◆ WHAT IS EXPECTED:
What is needed is a word-for-word restatement of all the entries.

◆ EXTRACTED RECORDS:
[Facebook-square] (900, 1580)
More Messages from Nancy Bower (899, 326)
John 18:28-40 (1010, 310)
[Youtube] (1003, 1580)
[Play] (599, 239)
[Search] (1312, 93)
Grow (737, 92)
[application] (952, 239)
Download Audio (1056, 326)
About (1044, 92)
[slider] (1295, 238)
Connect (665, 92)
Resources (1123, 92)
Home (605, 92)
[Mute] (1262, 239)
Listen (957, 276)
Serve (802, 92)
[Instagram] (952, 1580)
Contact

◆ TASK ANSWER:
[Facebook-square] (900, 1580)
More Messages from Nancy Bower (899, 326)
John 18:28-40 (1010, 310)
[Youtube] (1003, 1580)
[Play] (599, 239)
[Search] (1312, 93)
Grow (737, 92)
[application] (952, 239)
Download Audio (1056, 326)
About (1044, 92)
[slider] (1295, 238)
Connect (665, 92)
Resources (1123, 92)
Home (605, 92)
[Mute] (1262, 239)
Listen (957, 276)
Serve (802, 92)
[Instagram] (952, 1580)
Contact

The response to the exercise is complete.